30 Sample size determination

Author

Karl Gregory

A common question asked by researchers is how large a sample they should take. How many subjects should they include in their experiment? Intuition tells us that larger samples carry more information about the population than smaller samples, so we generally wish for \(n\) as large as possible. Of course, taking samples and running experiments costs money, so there is a trade-off between how much information the sample will carry and the expense of conducting the study.

We will focus on choosing the sample size when it is of interest to estimate a mean \(\mu\) or a proportion \(p\). Our strategy will be to consider how the sample size affects the width of the confidence interval one wishes to construct. Researchers typically know “how closely” they wish to estimate a population parameter, that is, they know they would like to estimate \(\mu\) or \(p\) within plus or minus something, and they have a level of confidence in mind. These pieces of information can be put together to choose a reasonable sample size.

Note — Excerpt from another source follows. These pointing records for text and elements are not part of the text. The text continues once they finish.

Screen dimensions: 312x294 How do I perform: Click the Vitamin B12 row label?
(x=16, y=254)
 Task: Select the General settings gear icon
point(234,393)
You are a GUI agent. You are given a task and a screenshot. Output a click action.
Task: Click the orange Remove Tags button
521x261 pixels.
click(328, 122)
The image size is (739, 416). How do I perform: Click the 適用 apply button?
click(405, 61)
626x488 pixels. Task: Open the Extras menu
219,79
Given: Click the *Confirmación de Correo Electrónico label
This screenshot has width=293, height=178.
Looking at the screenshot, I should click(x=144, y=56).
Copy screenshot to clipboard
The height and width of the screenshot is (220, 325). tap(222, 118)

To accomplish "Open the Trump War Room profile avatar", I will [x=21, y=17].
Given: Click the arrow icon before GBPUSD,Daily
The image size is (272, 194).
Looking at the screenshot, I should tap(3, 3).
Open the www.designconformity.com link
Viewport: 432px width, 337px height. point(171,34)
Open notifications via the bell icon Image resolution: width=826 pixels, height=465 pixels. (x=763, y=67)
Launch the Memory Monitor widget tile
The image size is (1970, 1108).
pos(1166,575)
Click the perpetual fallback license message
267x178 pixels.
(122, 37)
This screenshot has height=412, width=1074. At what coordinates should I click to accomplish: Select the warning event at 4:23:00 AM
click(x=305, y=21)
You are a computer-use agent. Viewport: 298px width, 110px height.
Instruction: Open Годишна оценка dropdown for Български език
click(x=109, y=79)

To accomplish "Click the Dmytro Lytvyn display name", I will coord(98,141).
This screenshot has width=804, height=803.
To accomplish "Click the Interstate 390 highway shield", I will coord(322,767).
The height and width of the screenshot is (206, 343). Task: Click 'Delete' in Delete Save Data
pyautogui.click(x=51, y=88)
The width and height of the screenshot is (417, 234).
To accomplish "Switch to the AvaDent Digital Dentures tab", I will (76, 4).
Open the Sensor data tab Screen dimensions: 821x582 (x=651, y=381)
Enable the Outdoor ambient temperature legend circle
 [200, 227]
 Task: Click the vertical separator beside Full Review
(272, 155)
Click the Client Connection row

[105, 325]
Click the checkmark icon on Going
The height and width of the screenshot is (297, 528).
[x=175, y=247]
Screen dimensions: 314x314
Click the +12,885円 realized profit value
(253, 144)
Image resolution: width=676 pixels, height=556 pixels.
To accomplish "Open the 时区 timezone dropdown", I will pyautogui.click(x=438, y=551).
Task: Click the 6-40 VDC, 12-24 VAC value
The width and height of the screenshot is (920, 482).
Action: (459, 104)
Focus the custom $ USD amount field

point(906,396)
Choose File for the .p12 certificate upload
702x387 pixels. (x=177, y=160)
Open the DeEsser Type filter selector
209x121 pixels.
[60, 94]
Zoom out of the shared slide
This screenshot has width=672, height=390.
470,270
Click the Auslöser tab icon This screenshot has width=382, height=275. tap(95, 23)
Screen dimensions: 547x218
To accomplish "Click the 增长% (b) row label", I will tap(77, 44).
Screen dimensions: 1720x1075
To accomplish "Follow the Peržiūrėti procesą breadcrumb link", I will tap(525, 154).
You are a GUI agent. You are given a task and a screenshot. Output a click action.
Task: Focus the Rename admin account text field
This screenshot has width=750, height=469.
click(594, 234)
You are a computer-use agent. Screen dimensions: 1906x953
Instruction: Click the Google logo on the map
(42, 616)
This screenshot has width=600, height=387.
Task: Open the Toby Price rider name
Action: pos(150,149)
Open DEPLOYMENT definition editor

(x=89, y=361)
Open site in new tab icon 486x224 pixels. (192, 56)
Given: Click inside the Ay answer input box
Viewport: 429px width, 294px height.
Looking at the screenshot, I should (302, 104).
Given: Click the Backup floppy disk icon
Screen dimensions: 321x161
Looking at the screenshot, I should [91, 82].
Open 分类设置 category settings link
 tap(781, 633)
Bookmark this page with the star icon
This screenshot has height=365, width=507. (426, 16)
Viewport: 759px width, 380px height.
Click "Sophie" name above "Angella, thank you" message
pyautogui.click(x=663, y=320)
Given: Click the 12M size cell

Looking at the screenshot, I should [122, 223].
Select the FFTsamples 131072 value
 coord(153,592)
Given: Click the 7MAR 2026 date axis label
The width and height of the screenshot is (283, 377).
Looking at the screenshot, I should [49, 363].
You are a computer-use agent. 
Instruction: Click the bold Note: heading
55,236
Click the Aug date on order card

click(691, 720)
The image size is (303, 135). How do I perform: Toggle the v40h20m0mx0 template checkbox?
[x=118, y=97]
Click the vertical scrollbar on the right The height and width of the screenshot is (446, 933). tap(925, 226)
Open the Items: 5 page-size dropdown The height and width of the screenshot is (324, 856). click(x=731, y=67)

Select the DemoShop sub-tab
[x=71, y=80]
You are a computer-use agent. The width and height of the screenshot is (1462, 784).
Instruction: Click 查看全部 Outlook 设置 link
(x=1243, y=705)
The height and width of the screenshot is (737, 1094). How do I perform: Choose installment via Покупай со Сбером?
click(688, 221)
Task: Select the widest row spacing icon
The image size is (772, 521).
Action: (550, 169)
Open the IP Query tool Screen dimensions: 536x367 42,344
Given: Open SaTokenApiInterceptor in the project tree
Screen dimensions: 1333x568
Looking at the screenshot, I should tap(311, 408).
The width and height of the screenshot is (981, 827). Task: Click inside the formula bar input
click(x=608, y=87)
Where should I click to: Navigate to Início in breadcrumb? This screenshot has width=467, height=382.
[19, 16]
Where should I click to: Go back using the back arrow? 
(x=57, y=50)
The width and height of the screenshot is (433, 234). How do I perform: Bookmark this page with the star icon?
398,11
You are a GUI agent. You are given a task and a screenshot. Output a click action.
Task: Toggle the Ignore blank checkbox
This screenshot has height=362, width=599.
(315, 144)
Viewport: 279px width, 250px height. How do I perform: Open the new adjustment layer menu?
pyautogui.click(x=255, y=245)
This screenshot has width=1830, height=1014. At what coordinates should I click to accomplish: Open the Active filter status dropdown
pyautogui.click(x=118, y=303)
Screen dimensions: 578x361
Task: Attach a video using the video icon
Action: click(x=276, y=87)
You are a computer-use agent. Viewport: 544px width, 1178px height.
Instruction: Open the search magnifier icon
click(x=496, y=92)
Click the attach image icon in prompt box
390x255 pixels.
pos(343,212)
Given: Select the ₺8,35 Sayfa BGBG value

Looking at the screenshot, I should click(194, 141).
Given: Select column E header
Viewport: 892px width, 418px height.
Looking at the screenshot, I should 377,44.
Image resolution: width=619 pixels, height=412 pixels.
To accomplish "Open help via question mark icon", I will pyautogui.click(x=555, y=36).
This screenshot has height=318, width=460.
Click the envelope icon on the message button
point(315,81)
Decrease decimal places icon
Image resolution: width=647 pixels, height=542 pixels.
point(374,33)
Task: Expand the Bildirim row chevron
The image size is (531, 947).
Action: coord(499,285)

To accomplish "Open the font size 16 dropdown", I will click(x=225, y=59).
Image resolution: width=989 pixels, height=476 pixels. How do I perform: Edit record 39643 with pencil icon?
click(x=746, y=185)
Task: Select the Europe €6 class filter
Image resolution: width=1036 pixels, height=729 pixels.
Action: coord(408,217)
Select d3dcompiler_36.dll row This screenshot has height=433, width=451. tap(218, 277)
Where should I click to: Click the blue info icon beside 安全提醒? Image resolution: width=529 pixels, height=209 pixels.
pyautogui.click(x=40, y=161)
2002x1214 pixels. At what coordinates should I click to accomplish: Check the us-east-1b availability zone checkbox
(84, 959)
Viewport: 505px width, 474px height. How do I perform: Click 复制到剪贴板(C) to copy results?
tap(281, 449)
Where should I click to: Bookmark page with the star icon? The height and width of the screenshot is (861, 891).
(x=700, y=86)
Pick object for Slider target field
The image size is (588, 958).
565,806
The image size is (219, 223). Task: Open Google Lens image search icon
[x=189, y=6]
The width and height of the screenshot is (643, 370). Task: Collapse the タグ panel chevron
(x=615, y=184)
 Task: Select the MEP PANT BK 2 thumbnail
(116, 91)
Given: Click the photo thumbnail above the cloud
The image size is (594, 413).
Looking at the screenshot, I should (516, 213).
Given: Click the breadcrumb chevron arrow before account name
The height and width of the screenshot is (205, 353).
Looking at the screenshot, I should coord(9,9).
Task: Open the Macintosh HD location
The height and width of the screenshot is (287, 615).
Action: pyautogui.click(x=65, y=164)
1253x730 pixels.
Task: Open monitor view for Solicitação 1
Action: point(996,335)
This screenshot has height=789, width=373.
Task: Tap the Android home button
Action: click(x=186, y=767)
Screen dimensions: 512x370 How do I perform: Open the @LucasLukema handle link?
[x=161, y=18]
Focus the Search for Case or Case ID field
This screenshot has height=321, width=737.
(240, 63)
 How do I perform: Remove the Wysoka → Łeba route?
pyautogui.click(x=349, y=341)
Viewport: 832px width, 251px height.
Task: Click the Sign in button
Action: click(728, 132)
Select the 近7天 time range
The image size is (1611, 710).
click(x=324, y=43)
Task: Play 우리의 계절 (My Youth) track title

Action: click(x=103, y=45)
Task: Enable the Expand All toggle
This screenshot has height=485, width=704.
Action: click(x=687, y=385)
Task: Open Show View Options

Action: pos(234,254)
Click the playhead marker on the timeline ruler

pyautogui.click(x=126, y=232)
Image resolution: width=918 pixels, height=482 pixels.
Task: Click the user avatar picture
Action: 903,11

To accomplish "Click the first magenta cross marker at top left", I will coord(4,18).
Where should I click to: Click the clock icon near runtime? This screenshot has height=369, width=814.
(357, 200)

30.1 When estimating a mean

We first recall the form of a \((1-\alpha)100\%\) confidence interval for \(\mu\) when \(\sigma\) is known. If the population is Normal or if the sample size is greater than \(30\), then we prescribe the interval \[ \bar X_n \pm z_{\alpha/2}\frac{\sigma}{\sqrt{n}} \] as a \((1-\alpha)100\%\) confidence interval for \(\mu\). Now, for confidence intervals of the form \[ \text{estimator} \pm \text{something}, \] we refer to the “something” which we add and subtract as the margin of error. So the margin of error associated with the confidence interval above is \[ z_{\alpha/2}\frac{\sigma}{\sqrt{n}}. \] Note that the width of a confidence interval is twice the margin of error. Now, suppose a researcher wishes to build a \((1-\alpha)100\%\) confidence interval for \(\mu\) with a margin of error of at most \(M\). Then we can compute the sample size necessary by writing \[ z_{\alpha/2}\frac{\sigma}{\sqrt{n}} \leq M, \] and then rearranging it to get \[ n \geq \left( z_{\alpha/2}\frac{\sigma}{M}\right)^2. \] This expression tells us that every sample size \(n\) greater than the right-hand side will lead to a confidence interval with a margin of error less than or equal to the desired margin of error \(M\). The right-hand side of this expression may not be integer-valued, so we take the smallest whole number \(n\) for which it is satisfied; this amounts to computing the right-hand side and rounding up.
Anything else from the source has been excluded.